Examples of general-purpose microprocessors may comprise, a central processing unit (CPU) with data values encoded in an instruction register (or other circuitry maintaining instructions) or data values comprising memory locations, which in turn comprise values utilized as instructions. The memory locations may further comprise a memory location that is external to the CPU. Such CPU-external components may be embodied as one or more of a field-programmable gate array (FPGA), read-only memory (ROM), programmable read-only memory (PROM), erasable programmable read-only memory (EPROM), random access memory (RAM), bus-accessible storage, network-accessible storage, etc.

These machine-executable instructions may be stored on one or more machine-readable mediums, such as CD-ROMs or other type of optical disks, floppy diskettes, ROMs, RAMS, EPROMS, EEPROMs, magnetic or optical cards, flash memory, or other types of machine-readable mediums suitable for storing electronic instructions. Alternatively, the methods may be performed by a combination of hardware and software.
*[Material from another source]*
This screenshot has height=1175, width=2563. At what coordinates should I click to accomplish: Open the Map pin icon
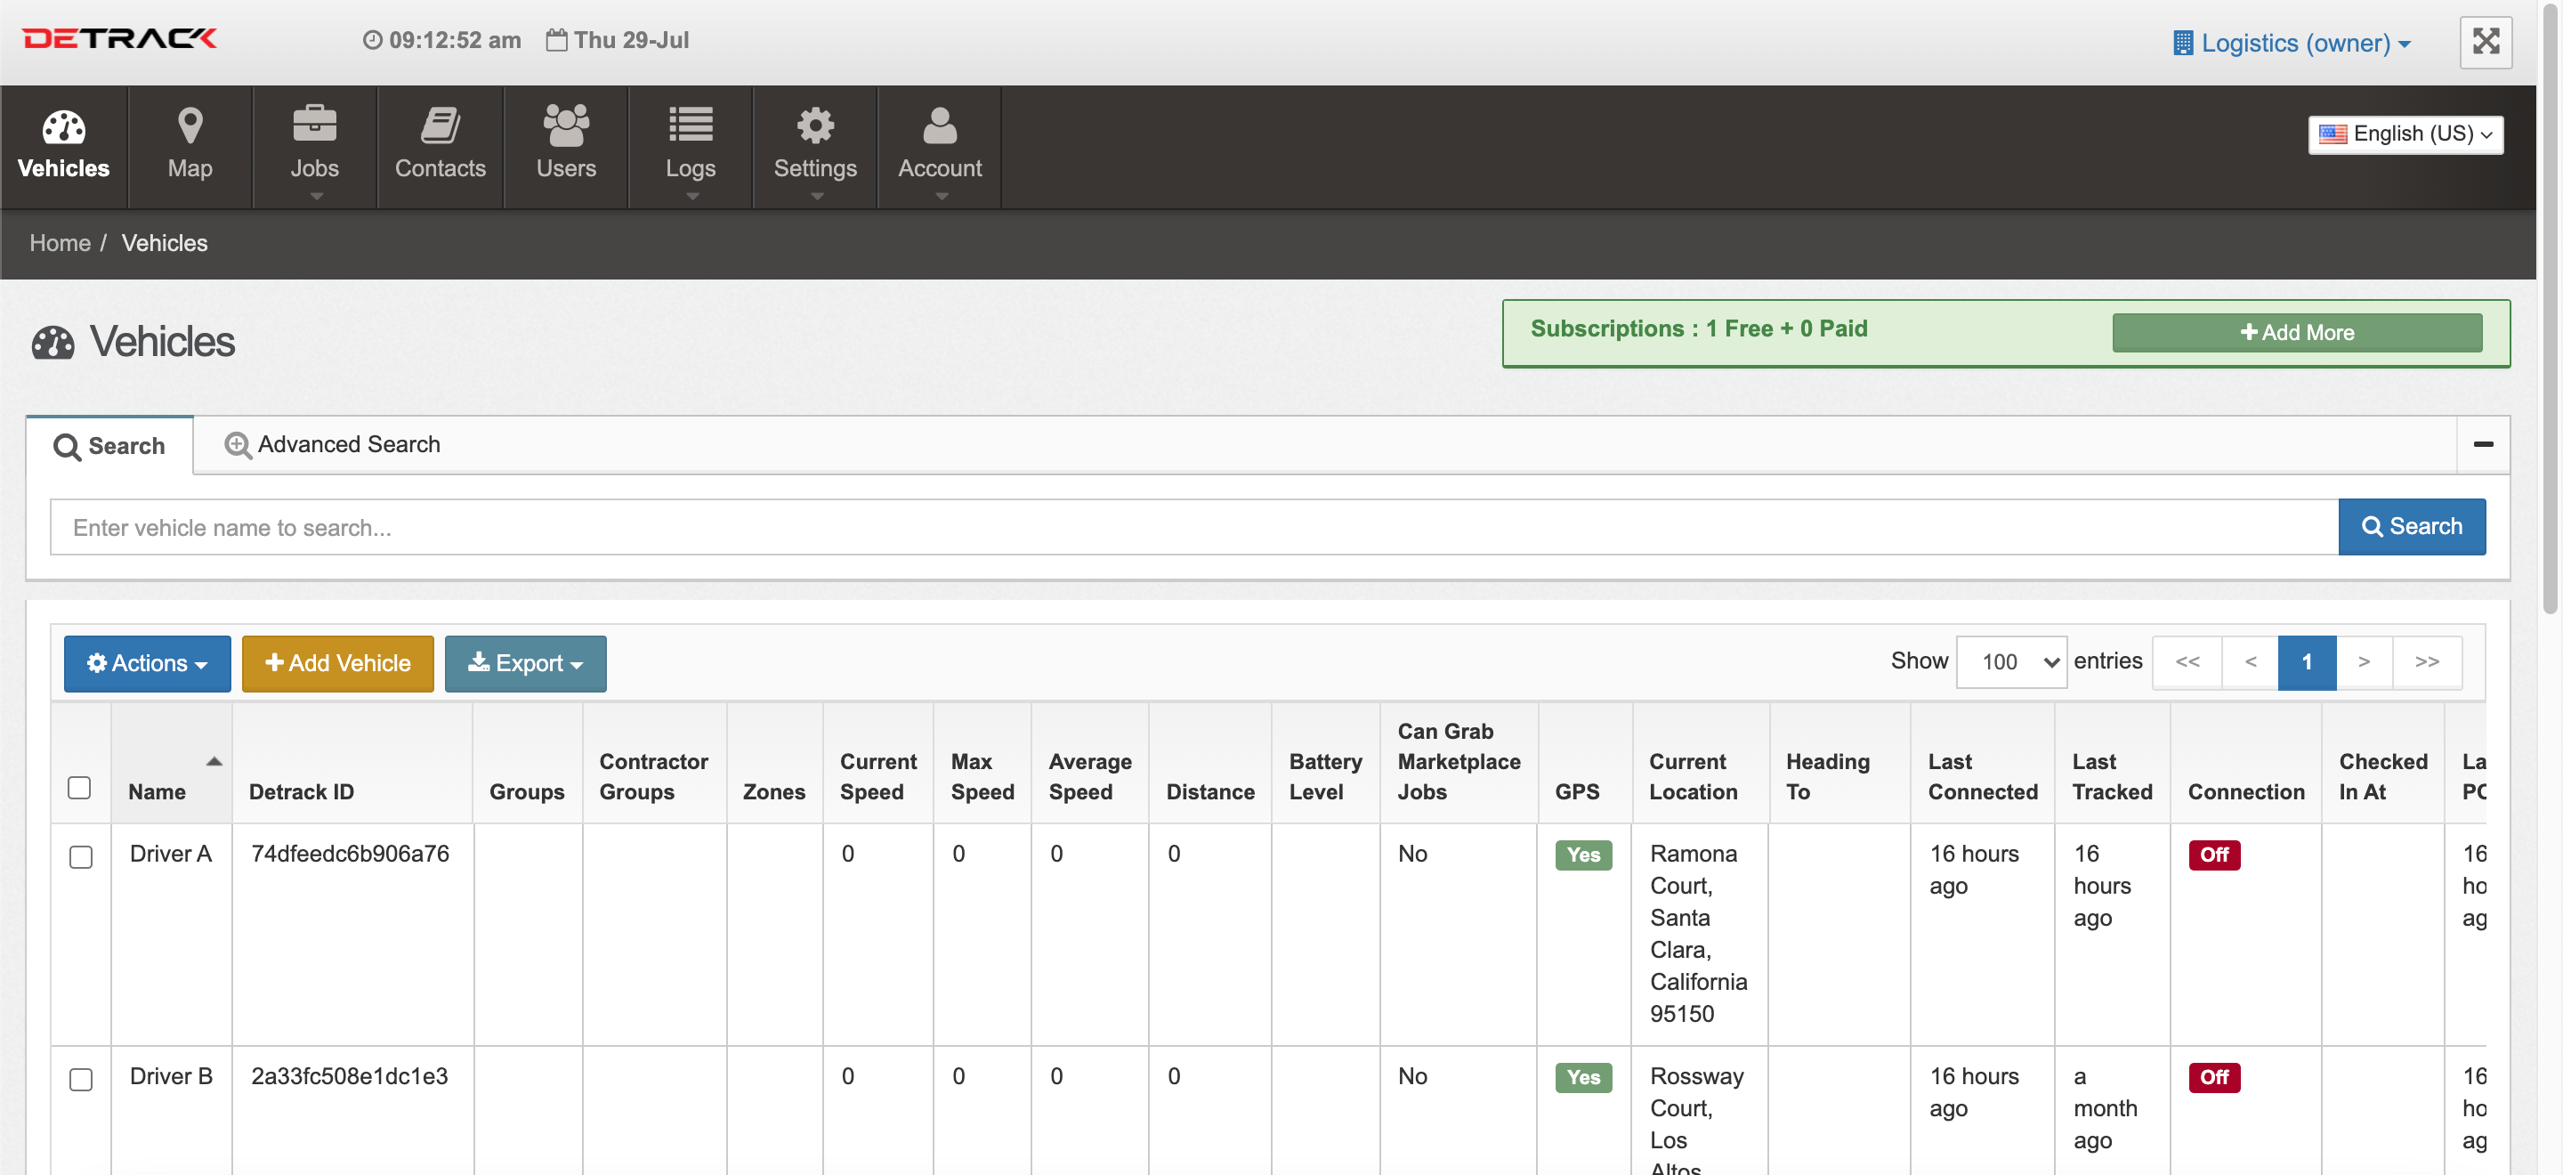coord(189,126)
Also, it is noted that the embodiments were described as a process, which is depicted as a flowchart, a flow diagram, a data flow diagram, a structure diagram, or a block diagram. Although a flowchart may describe the operations as a sequential process, many of the operations may be performed in parallel or concurrently. In addition, the order of the operations may be re-arranged. A process is terminated when its operations are completed, but could have additional steps not included in the figure. A process may correspond to a method, a function, a procedure, a subroutine, a subprogram, etc. When a process corresponds to a function, its termination corresponds to a return of the function to the calling function or the main function.
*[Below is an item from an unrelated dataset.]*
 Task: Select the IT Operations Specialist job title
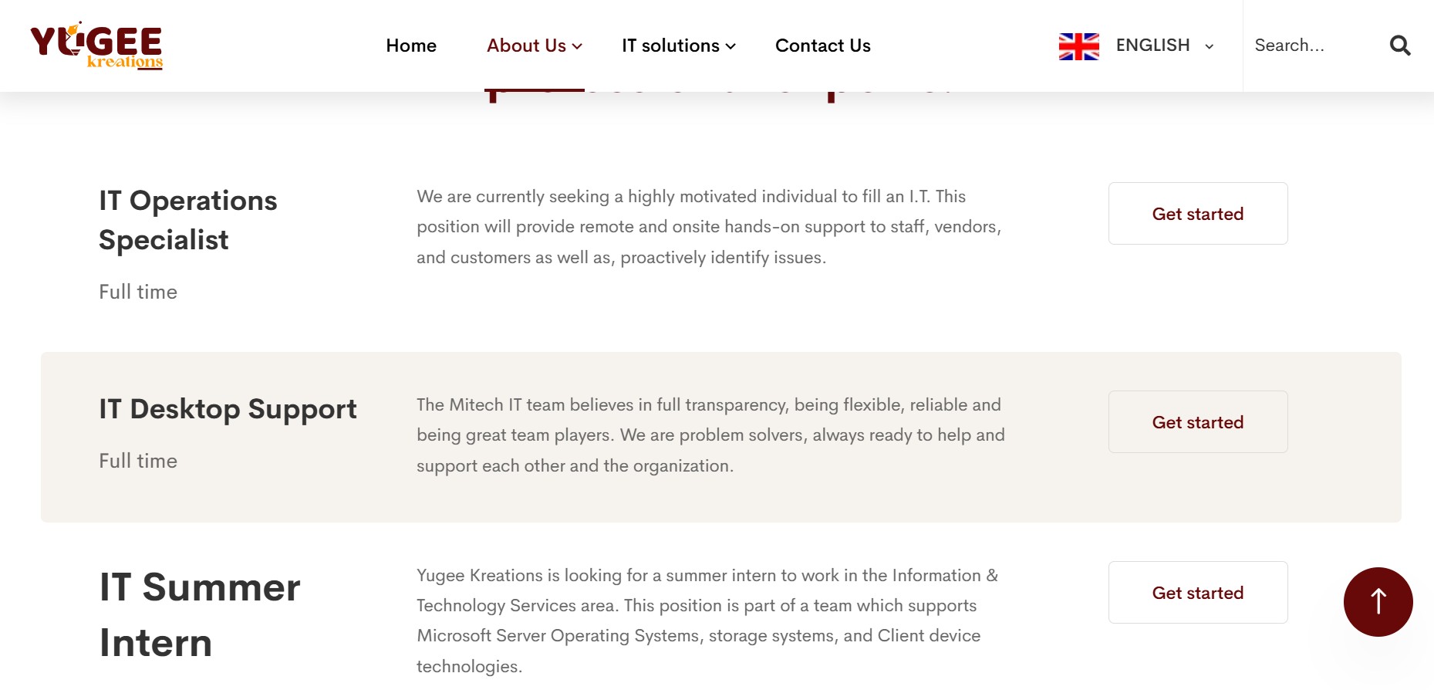coord(187,219)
Furthermore, embodiments may be implemented by hardware, software, firmware, middleware, microcode, hardware description languages, or any combination thereof. When implemented in software, firmware, middleware or microcode, the program code or code segments to perform the necessary tasks may be stored in a machine-readable medium, such as a storage medium. A microprocessor(s) may perform the necessary tasks. A code segment may represent a procedure, a function, a subprogram, a program, a routine, a subroutine, a module, a software package, a class, or any combination of instructions, data structures, or program statements. A code segment may be coupled to another code segment or a hardware circuit by passing and/or receiving information, data, arguments, parameters, or memory contents. Information, arguments, parameters, data, etc. may be passed, forwarded, or transmitted via any suitable means including memory sharing, message passing, token passing, network transmission, etc.
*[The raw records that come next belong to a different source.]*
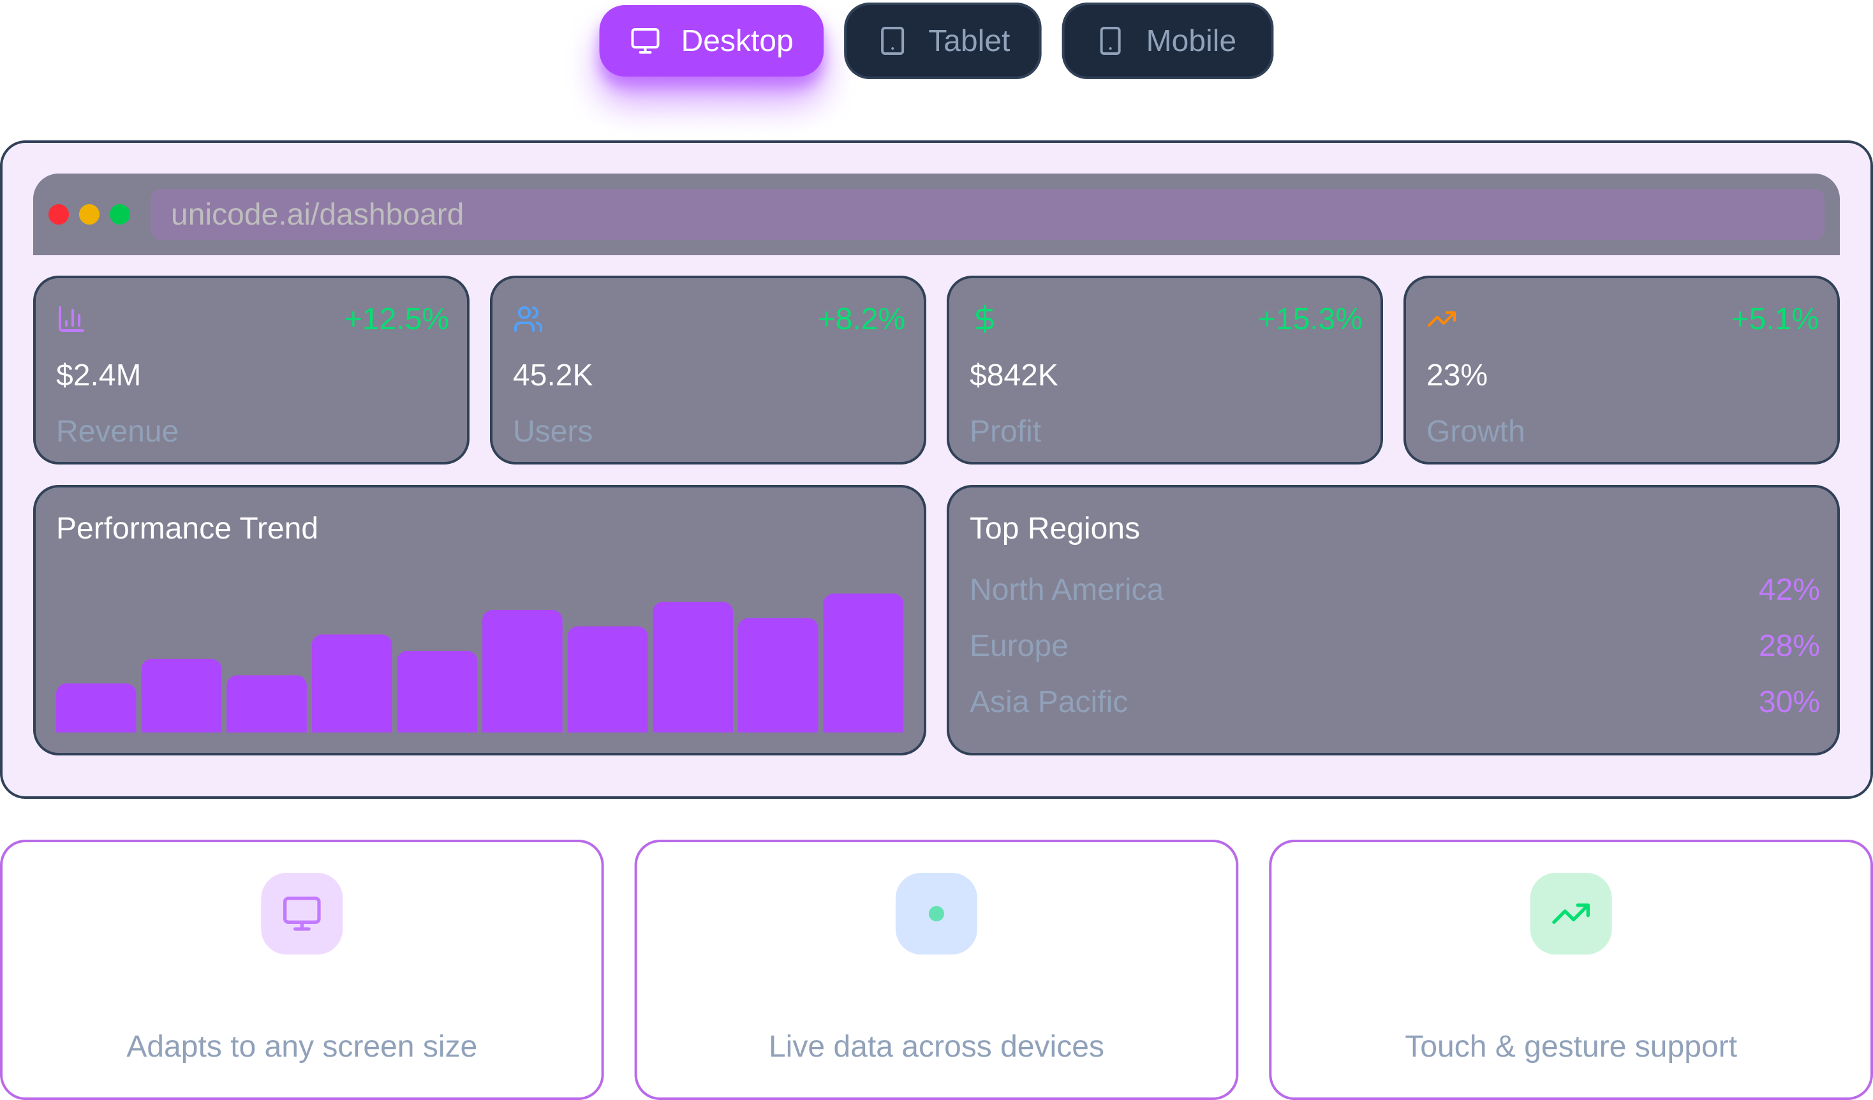Viewport: 1873px width, 1100px height.
Task: Switch to the Tablet view
Action: (x=944, y=41)
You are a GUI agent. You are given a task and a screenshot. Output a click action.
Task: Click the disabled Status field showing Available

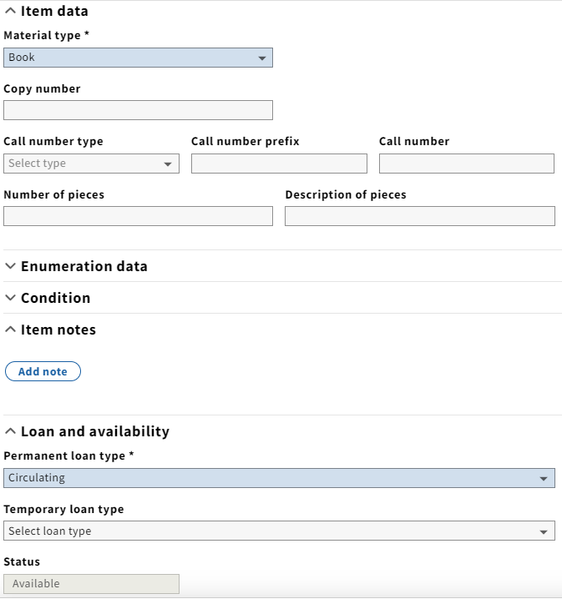(91, 584)

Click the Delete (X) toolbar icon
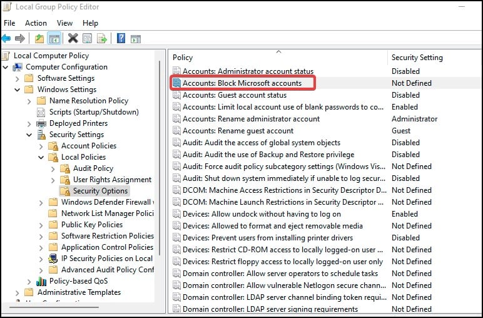(73, 39)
Embodiments herein comprising software are executed, or stored for subsequent execution, by one or more microprocessors and are executed as executable code. The executable code being selected to execute instructions that comprise the particular embodiment. The instructions executed being a constrained set of instructions selected from the discrete set of native instructions understood by the microprocessor and, prior to execution, committed to microprocessor-accessible memory. In another embodiment, human-readable “source code” software, prior to execution by the one or more microprocessors, is first converted to system software to comprise a platform (e.g., computer, microprocessor, database, etc.) specific set of instructions selected from the platform's native instruction set.

While illustrative embodiments of the disclosure have been described in detail herein, it is to be understood that the inventive concepts may be otherwise variously embodied and employed, and that the appended claims are intended to be construed to include such variations, except as limited by the prior art.